Icahn refinery cuts biofuels short amid reform standstill

Source: By Jarrett Renshaw and Chris Prentice; Reuters • Posted: Thursday, November 2, 2017

NEW YORK (Reuters) – Carl Icahn’s oil refining company CVR Energy has significantly unwound a large short position in the U.S. biofuel credit market, more than halving its outstanding blending obligation, the company said on Wednesday.

CVR’s refining arm cut its outstanding biofuel obligation to $127 million by the end of the third quarter, Chief Financial Officer Susan Ball said on an earnings call. That was down from $280 million at the end of June.

The move follows failed attempts by Icahn and other refiners to convince the Trump Administration to reform the U.S. renewable fuel program and lower credit costs.

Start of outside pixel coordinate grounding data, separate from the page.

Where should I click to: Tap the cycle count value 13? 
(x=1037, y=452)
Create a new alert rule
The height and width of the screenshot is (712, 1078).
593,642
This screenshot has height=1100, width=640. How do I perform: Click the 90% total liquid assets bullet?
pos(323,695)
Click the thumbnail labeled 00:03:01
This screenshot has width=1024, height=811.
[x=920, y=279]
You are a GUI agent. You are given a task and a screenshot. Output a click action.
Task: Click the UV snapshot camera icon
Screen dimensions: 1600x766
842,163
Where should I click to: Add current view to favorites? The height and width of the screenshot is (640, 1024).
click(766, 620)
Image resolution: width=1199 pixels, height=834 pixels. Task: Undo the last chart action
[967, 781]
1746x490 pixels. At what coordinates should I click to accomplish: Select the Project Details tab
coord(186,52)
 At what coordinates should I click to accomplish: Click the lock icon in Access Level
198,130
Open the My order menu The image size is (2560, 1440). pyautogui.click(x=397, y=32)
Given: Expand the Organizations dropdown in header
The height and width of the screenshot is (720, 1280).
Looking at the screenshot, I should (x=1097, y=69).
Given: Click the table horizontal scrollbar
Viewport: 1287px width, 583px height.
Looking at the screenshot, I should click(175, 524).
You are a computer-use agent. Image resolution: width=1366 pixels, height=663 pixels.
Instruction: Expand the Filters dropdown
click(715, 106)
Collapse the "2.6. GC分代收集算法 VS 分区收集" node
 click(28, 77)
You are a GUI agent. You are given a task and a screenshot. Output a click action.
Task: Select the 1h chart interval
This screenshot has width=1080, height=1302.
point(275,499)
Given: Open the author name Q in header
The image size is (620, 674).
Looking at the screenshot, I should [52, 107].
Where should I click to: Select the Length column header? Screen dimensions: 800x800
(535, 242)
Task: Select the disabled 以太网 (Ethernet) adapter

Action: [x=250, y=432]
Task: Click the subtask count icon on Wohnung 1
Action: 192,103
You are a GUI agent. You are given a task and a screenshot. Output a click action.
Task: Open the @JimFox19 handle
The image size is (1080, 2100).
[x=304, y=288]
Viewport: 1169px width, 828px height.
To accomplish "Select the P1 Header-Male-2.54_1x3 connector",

Corn-state lawmakers successfully fought the reforms, causing the administration to back off making changes.

“What I cannot understand is how the Trump administration capitulated to the senators from Iowa,” CVR Energy CEO Jack Lipinski said. “Trump failed to drain the swamp as he promised.”

Icahn ended his role as an unpaid adviser to President Donald Trump in August after criticism that policy recommendations he offered could help his own investments. He was working at price-crushing reforms at the same time he was betting that credits at the center of the program would fall. Icahn has denied any conflict of interest.

The U.S. Renewable Fuel Standard requires oil refiners to blend increasing volumes of ethanol and other biofuels into gasoline and diesel every year, or to purchase credits from competitors that blend it instead.

CVR delayed buying credits for much of the past year in hopes prices would come down, building up a company-record $280 million outstanding obligation by end-June, a Reuters review of company filings showed.

The company was seen buying credits in the third quarter, Reuters reported.

Basic renewable fuel credits are trading at about 95 cents each, but they dipped as low as 30 cents in March while Icahn lobbied for changes.

Prices should remain in higher ranges, Lipinski said, but they will be largely offset by strong refining margins in 2018. He said if they continued to increase, refineries like those in Pennsylvania will shutter and ultimately force changes to the program.

Shares of CVR Energy, the parent company in which billionaire investor Icahn holds a majority stake, rose 5.6 percent to $28.99 by 2:42 p.m. ET (1842 GMT).